Well, it was sure nice while it lasted.

The last five trading days of November saw the biggest percentage rise in the stock markets in 75 years, leading many investors to hope that the market meltdown might finally have ended. The S&P 500 Index shot up 19.1% from November 21st through last Friday, the 28th, bringing with it some much needed holiday cheer and better nights’ sleep.

But the bear woke back up this morning, proving it had only been sleeping, not hibernating. When the market closed today (Monday), the Dow was down 680 points (7.7%) and the S&P 500 was off by 8.93%, essentially giving up half the gains made during the previous five-day rally.

The three catalysts in today’s decline were:

  1. Two economic reports that came in slightly worse than had been expected.
  2. A confirmation by the National Bureau of Economic Research that the US economy had entered into a recession in December, 2007.
  3. News about the post-Thanksgiving holiday shopping.

I get the first two concerns, but really take issue with the holiday shopping reports.

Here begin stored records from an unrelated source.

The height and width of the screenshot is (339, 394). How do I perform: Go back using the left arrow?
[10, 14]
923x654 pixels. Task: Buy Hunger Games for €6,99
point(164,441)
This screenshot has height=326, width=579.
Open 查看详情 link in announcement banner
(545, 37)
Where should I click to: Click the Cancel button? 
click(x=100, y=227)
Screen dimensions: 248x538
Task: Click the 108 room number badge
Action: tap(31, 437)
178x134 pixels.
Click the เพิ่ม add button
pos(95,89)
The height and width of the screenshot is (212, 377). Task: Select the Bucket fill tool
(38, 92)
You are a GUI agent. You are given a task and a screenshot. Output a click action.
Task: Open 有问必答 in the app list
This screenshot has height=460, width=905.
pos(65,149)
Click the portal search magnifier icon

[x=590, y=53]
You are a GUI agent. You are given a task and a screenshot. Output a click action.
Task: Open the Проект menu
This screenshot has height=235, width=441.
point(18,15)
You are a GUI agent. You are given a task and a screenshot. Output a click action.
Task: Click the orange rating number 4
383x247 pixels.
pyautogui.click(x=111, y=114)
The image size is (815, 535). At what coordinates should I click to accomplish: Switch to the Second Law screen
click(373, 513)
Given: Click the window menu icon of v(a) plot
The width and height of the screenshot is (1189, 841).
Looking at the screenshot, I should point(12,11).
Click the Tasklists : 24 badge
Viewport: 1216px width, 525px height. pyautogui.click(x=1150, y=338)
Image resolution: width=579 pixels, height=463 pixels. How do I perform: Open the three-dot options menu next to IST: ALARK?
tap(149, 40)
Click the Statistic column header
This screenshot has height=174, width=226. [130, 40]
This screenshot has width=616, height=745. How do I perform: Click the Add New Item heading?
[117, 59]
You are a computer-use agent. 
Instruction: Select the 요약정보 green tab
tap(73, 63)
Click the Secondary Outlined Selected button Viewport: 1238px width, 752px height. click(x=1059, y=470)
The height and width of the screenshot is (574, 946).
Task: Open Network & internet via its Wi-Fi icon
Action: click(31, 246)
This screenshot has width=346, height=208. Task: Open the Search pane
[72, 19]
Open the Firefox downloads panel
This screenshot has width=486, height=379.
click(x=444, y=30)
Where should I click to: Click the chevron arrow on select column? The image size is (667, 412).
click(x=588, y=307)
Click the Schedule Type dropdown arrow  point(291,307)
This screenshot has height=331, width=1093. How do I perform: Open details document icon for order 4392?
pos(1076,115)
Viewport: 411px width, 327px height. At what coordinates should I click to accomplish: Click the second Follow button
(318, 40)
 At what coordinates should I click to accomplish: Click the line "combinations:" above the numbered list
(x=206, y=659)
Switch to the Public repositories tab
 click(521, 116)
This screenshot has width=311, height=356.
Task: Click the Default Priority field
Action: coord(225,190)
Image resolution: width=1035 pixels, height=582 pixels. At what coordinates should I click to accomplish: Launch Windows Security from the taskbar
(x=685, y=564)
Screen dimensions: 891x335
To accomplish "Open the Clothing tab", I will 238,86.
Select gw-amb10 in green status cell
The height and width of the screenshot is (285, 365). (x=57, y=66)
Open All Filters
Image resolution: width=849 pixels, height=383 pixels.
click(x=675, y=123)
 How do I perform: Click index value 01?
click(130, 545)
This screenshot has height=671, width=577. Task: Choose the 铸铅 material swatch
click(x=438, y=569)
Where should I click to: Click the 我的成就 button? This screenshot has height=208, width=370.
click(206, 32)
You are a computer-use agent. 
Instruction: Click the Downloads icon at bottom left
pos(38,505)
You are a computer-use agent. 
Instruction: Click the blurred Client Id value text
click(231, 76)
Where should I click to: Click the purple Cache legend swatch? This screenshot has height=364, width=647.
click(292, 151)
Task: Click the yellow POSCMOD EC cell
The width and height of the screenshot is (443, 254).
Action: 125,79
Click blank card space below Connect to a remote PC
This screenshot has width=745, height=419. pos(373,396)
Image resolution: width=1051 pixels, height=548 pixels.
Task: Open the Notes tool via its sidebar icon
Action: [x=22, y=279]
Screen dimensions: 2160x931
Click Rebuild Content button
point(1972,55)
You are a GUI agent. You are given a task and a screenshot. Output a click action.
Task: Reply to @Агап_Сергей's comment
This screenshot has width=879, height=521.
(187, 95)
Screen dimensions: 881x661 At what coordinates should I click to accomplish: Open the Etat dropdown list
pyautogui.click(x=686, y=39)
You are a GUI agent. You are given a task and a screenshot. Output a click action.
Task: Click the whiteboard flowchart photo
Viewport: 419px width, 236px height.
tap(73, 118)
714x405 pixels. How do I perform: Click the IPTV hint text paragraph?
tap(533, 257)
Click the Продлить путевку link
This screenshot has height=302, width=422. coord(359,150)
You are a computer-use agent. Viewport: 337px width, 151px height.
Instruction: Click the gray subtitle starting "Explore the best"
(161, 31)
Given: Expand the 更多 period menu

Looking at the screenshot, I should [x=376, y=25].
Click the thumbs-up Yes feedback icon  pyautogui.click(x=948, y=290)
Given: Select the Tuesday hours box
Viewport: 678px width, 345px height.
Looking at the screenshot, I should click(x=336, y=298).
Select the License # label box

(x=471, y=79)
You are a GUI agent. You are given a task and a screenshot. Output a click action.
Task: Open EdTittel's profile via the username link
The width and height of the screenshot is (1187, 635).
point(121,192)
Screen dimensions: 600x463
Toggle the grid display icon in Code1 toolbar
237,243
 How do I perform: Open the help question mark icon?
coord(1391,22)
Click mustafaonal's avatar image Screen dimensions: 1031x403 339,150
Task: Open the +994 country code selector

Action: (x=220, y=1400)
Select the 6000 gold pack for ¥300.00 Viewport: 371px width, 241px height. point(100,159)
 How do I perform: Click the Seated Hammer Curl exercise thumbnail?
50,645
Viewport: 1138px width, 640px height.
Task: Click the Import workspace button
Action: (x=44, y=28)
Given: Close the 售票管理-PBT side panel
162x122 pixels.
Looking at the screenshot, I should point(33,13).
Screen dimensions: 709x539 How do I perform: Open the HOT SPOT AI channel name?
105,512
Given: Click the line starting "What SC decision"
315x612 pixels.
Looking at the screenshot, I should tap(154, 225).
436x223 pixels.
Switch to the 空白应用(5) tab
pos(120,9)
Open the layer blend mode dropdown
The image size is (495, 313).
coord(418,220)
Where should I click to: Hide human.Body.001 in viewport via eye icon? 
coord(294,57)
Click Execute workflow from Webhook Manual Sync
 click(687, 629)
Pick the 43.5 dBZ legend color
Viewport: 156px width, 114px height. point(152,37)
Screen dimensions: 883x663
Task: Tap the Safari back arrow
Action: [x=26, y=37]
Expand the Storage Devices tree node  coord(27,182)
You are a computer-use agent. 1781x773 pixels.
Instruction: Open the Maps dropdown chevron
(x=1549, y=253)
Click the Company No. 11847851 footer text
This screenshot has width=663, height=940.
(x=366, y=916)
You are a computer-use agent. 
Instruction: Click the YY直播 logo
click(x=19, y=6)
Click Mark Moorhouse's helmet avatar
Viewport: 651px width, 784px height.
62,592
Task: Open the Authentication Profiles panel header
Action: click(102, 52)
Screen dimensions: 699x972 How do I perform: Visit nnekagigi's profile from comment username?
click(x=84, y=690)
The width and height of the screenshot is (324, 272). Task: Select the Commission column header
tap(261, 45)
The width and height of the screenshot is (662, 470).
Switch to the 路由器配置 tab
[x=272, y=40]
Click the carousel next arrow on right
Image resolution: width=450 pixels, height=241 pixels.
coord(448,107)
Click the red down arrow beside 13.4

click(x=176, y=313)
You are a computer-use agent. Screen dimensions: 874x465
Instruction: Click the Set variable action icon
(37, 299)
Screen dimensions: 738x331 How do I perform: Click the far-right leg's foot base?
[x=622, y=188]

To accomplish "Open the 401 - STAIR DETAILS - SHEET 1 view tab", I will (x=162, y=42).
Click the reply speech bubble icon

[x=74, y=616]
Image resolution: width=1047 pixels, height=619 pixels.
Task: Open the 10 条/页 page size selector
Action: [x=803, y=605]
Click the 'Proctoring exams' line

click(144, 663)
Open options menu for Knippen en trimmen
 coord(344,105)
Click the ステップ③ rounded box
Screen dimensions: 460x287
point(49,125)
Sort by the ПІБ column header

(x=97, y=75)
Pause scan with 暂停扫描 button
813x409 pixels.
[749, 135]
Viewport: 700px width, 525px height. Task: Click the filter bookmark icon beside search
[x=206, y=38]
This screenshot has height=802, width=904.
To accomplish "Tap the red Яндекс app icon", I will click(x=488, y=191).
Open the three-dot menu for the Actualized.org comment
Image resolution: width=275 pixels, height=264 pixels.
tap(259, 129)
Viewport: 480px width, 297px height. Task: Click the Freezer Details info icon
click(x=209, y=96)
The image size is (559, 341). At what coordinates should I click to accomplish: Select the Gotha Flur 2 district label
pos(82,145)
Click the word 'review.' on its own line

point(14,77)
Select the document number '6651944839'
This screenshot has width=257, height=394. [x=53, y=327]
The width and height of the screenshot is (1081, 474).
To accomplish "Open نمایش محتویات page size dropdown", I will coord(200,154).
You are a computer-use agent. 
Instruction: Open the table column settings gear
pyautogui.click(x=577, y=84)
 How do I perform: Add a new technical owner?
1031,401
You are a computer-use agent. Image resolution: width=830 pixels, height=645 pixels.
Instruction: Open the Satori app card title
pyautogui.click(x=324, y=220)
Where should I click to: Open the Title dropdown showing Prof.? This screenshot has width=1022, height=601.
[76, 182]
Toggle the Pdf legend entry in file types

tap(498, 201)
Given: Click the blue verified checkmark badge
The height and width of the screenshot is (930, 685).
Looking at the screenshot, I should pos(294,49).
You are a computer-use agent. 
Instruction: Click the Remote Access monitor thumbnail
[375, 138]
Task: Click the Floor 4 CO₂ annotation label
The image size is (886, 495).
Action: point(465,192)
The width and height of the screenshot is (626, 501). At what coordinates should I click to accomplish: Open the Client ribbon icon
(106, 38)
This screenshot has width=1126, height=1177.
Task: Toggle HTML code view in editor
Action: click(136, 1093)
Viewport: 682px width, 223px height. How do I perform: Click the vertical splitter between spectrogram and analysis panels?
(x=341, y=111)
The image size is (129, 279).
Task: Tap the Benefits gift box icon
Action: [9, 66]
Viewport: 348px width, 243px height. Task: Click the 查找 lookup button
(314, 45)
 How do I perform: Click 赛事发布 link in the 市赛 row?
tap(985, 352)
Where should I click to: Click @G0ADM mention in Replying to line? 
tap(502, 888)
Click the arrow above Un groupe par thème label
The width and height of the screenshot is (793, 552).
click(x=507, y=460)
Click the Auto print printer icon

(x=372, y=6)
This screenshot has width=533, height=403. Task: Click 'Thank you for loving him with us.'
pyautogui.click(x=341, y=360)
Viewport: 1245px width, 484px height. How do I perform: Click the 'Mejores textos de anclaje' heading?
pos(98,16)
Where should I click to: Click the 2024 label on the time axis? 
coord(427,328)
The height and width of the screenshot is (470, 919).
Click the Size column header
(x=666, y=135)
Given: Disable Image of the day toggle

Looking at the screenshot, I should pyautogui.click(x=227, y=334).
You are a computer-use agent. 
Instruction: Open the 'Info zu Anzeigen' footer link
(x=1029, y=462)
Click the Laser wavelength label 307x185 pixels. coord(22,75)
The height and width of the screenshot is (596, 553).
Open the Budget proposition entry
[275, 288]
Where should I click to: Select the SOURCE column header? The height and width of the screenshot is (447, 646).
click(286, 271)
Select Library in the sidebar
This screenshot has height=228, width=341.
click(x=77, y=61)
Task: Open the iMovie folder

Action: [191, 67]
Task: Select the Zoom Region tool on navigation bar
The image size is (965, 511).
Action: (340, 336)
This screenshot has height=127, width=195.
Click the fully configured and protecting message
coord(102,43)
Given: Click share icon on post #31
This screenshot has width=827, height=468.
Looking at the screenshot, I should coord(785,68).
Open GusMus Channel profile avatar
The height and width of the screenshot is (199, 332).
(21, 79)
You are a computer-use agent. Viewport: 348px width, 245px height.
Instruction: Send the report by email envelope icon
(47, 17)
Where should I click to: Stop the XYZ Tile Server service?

According to figures released by ShopperTrak RCT, a research firm that tracks total retail sales at more than 50,000 outlets, sales over Friday and Saturday rose 1.9%. Given how bad we have been led to expect retail sales to be going forward, shouldn’t we be leaping for joy that sales are actually UP at all?? Only in the media could such news be construed as terrible. But because last year’s Black Friday weekend holiday sales were up over 8% versus 2006, they’re choosing to make a 2% rise seem bad. But we had RECORD-BREAKING retail sales, for crying out loud!

Where to from here? We have more economic reports coming out this week that are expected to be depressing. As I have been saying, at some point, the market will begin ignoring the current month or week’s bad news, and focus on what is expected to happen six to nine months from now. Until that happens, we will probably continue seeing extremely choppy days like we have since September, unfortunately. One analyst said something that made sense to me, when he commented that the bad news needs to start getting a little less bad before we can start moving forward in a sustainable new bull market.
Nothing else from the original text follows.